##### Data supplied
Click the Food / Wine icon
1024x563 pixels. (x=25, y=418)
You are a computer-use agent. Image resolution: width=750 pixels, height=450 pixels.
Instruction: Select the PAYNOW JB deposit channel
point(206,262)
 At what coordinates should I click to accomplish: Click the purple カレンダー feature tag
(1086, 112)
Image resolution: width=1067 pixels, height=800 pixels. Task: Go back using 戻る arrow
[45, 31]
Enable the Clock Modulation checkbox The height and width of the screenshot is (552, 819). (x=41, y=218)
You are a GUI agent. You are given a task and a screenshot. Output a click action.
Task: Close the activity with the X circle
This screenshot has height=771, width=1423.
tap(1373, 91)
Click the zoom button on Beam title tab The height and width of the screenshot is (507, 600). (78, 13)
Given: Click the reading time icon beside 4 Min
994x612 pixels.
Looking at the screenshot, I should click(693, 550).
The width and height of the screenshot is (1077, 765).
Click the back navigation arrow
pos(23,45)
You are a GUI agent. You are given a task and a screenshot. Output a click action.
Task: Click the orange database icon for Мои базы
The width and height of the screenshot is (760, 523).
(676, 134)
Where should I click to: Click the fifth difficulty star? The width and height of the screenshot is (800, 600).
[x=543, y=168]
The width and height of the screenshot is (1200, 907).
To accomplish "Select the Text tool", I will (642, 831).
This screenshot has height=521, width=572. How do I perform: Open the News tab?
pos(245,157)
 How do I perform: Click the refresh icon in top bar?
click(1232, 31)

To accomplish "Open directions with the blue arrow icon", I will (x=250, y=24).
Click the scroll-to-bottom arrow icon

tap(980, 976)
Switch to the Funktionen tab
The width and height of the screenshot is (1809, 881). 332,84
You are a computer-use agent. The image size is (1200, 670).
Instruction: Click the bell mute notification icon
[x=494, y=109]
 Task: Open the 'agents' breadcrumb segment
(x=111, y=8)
##########
**Exercise requirements**
The data above should be duplicated exactly and completely.

**Answer to this exercise**
Click the Food / Wine icon
1024x563 pixels. (x=25, y=418)
You are a computer-use agent. Image resolution: width=750 pixels, height=450 pixels.
Instruction: Select the PAYNOW JB deposit channel
point(206,262)
 At what coordinates should I click to accomplish: Click the purple カレンダー feature tag
(1086, 112)
Image resolution: width=1067 pixels, height=800 pixels. Task: Go back using 戻る arrow
[45, 31]
Enable the Clock Modulation checkbox The height and width of the screenshot is (552, 819). (x=41, y=218)
You are a GUI agent. You are given a task and a screenshot. Output a click action.
Task: Close the activity with the X circle
This screenshot has height=771, width=1423.
tap(1373, 91)
Click the zoom button on Beam title tab The height and width of the screenshot is (507, 600). (78, 13)
Given: Click the reading time icon beside 4 Min
994x612 pixels.
Looking at the screenshot, I should click(693, 550).
The width and height of the screenshot is (1077, 765).
Click the back navigation arrow
pos(23,45)
You are a GUI agent. You are given a task and a screenshot. Output a click action.
Task: Click the orange database icon for Мои базы
The width and height of the screenshot is (760, 523).
(676, 134)
Where should I click to: Click the fifth difficulty star? The width and height of the screenshot is (800, 600).
[x=543, y=168]
The width and height of the screenshot is (1200, 907).
To accomplish "Select the Text tool", I will (642, 831).
This screenshot has height=521, width=572. How do I perform: Open the News tab?
pos(245,157)
 How do I perform: Click the refresh icon in top bar?
click(1232, 31)

To accomplish "Open directions with the blue arrow icon", I will (x=250, y=24).
Click the scroll-to-bottom arrow icon

tap(980, 976)
Switch to the Funktionen tab
The width and height of the screenshot is (1809, 881). 332,84
You are a computer-use agent. The image size is (1200, 670).
Instruction: Click the bell mute notification icon
[x=494, y=109]
 Task: Open the 'agents' breadcrumb segment
(x=111, y=8)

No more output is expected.